Yep, same principal. The bench chains are shorter with collars. The longer chains usually don't have a collar, sometimes they will have a collar and leader but not in my gym, it's just a big heavy chain. I just lay it over the bar ends and I bring clips I got in my local hardware store to use to adjust the amount of chain lifted off the floor. No clip means most chain on the floor=lightest option. Clip so that at the top of the rep almost the whole chain comes up=heaviest option. (I know you know that, just figured if anyone wanders past...)

It's impossible for me to use them without at least some bunching on the base of the cage. That's what I mean by loud, and it bugs some people.

I like lifting and I try to use it to help my cycling and other sports but I'd lift just to lift.


----------



## crowaan (Aug 13, 2013)

BacDoc said:


> Rob was questioning your statement about hip flexors being the source of pedal power then you say to work glutes.
> 
> Glutes are hip extensors, hip flexors include psoas and rectus femoris (middle quad).
> 
> Probably typo on your part but confusing as you posted originally.


That's my bad. Its been a while since I took anatomy. Clear that up in my second post.

Strength training has actually been shown to improve endurance but has no effect on VO2 max. Higher lactate threshold, likely due to greater use of slow twitch muscles to power the bike, rather than the fast twitch muscles which produce a lot more lactic acid.


----------



## Local Hero (Jul 8, 2010)

Local Hero said:


> Me too! ...especially if we're talking about a 8-12 week study. But I don't know if VO2max intervals are _best_ for winter training._ Best_ meaning optimal for fitness in the summer. Rather than short study, it would be nice to see a two year study with periodized training.
> 
> Also, I question whether VO2max intervals in the winter are best for keeping a good balance on and off the bike, which prevents burnout and allows for faster/harder training when it counts, at least that has been my experience. As the debate rages on, I will continue with my personal preference: Variety.
> 
> ...


Last night was a back squat, deadlift, calf raise routine. I may add pistol squats. Every other week or every third week I will replace the back squat with front squats and lunges. It's a work in progress.


----------



## aclinjury (Sep 12, 2011)

late reply here

Cycling involves mainly the quadriceps first and foremost, followed by the hamstrings. Gluts are a distance third.

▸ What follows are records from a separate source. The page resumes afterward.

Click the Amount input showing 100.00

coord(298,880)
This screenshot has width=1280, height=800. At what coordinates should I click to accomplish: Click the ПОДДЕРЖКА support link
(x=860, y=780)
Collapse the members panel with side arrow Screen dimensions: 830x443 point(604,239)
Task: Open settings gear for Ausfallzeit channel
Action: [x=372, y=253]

But the "quads" have 4 major muscle groups, from wiki:



> It is subdivided into four separate portions or 'heads', which have received distinctive names:
> 
> Rectus femoris occupies the middle of the thigh, covering most of the other three quadriceps muscles. It originates on the ilium. It is named from its straight course.
> 
> ...


Quadriceps femoris muscle - Wikipedia, the free encyclopedia

And of these 4 groups, it is the _vastus lateralis_ group that contributes to the overwhelming majority of your power. So you will want to train the vastus lateralis.

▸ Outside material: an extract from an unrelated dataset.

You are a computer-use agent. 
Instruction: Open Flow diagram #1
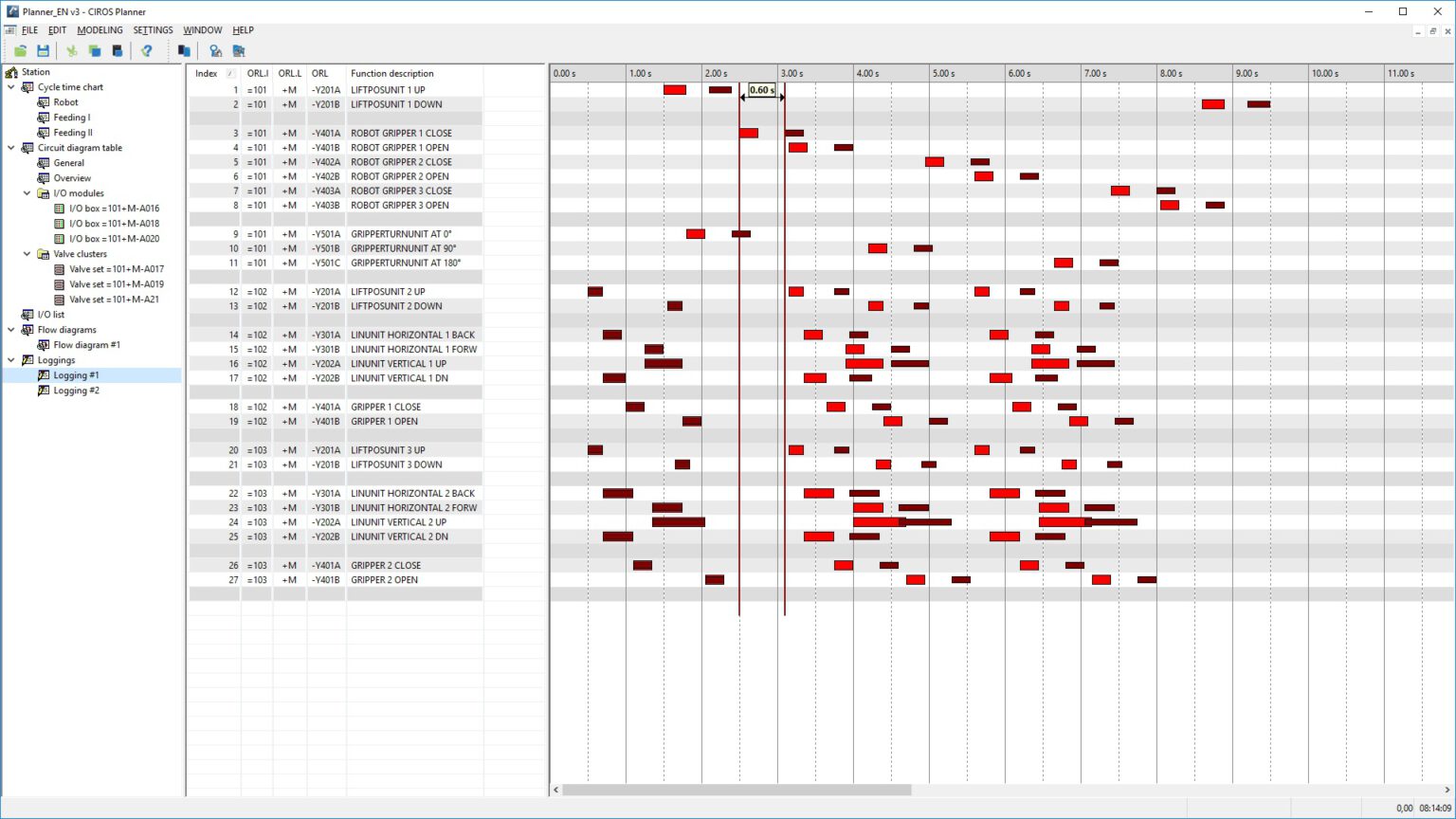click(x=86, y=345)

So here is the deal. There are 2 factors to consider when squating, and these 2 factors can be combined together to give you a permutation of 4 possible positions (generally speaking).

factor 1:
*Frontal* squat hits the quads much more then the gluts. *Back* squat hits the gluts much more than the quads.

factor 2:
Extremely *narrow* stance hits the *outside* part of the quads. Extremely, *wide* stance hits the *inside* part of the quads. All stances in between hits a mix of muscle groups, depending on how wide/narrow the stance is.

So you have frontal, back, narrow, wide.

To optimally target the vastus lateralis muscle, you want to do _narrow-stance_ *and* _frontal_ squat. Narrow-stance and _back squat_ will also hit the vastus lateralis but to a lesser degree.

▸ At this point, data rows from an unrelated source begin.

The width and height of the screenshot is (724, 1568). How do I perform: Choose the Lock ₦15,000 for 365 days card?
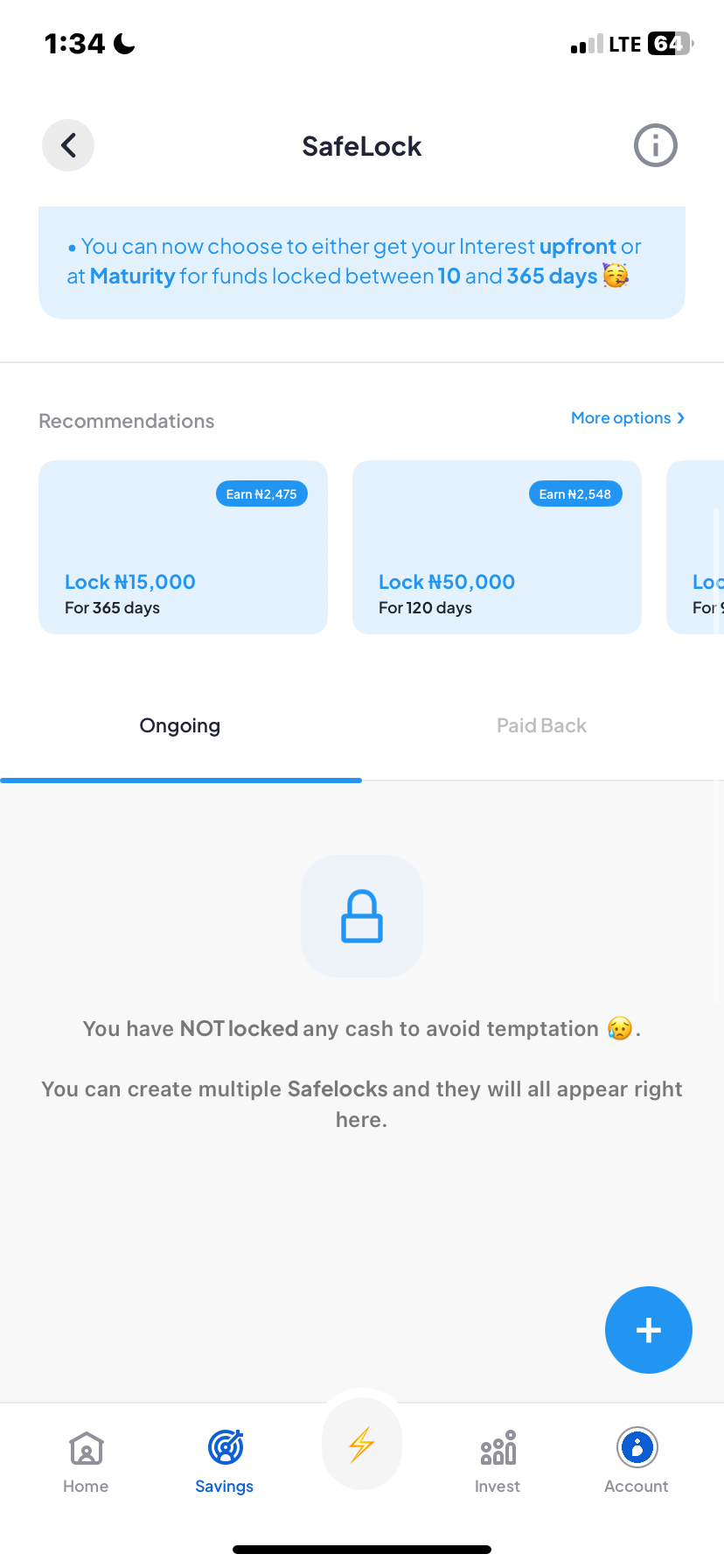(x=183, y=548)
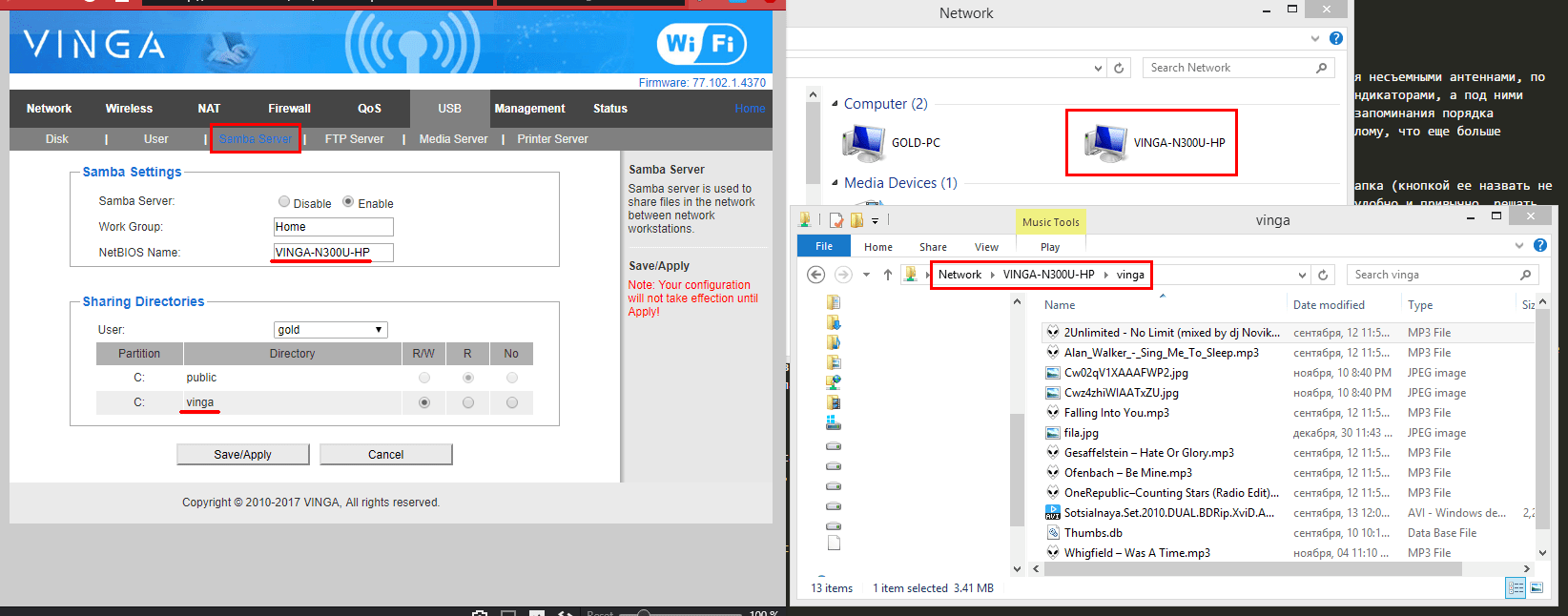This screenshot has height=616, width=1568.
Task: Collapse the Computer (2) group
Action: point(836,104)
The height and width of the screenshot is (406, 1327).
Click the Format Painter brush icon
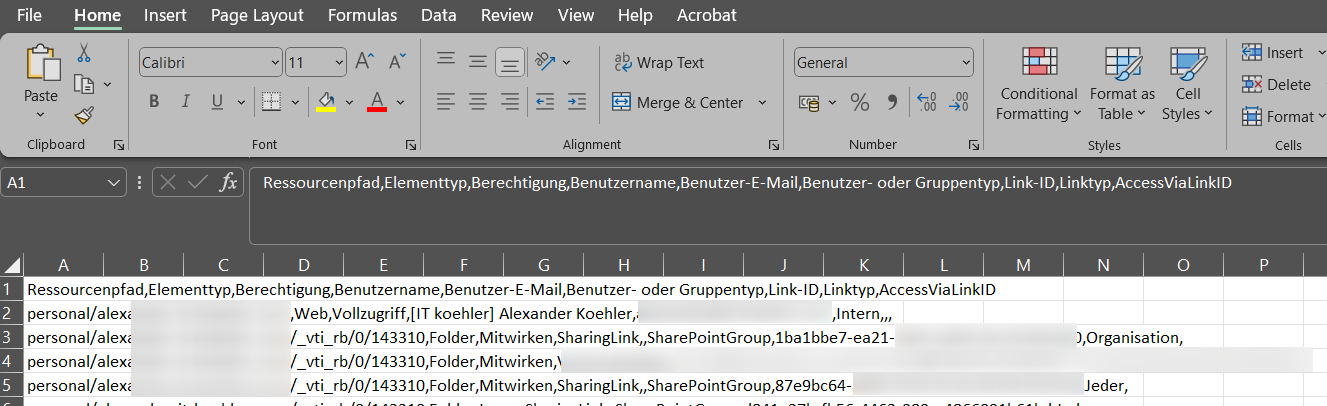click(84, 115)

Want to target your gluts more? Then do wide-stance and back squat.

But usually, nobody just go to the gym to work on the vastus lateralis solely. Reason is because your legs will develop a power imbalance. An overpowering muscle group can actually cause injury to your leg. It's advised that you also hit all the rest of the legs, including the hamstrings. Your legs are only as strong as its weakest muscle, so don't forget to work on hamstrings too. When doing hamstrings, best to go light weight and hight reps to avoid injury. Btw, deadlift is an exercise that also hit the hamstrings. So if you deadlift, especially straightlegged deadlift, then you're doing hamstrings too.

Gluts contribute to some power in cycling, but they're not as significant as the vastus lateralis. Most endurance cyclists have well developed quads, but their gluts are relatively flat as a pancake. If anything, I think cyclists should work on their gluts not because of trying to improve their cycling, but because I'd imagine no woman likes a man with a pancake flatass!


----------



## dcb (Jul 21, 2008)

aclinjury said:


> Your legs are only as strong as its weakest muscle, so don't forget to work on hamstrings too. When doing hamstrings, best to go light weight and hight reps to avoid injury. Btw, deadlift is an exercise that also hit the hamstrings. So if you deadlift, especially straightlegged deadlift, then you're doing hamstrings too.


So are you recommending high rep deadlifts and straighlegged deadlifts?


----------



## aclinjury (Sep 12, 2011)

dcb said:


> So are you recommending high rep deadlifts and straighlegged deadlifts?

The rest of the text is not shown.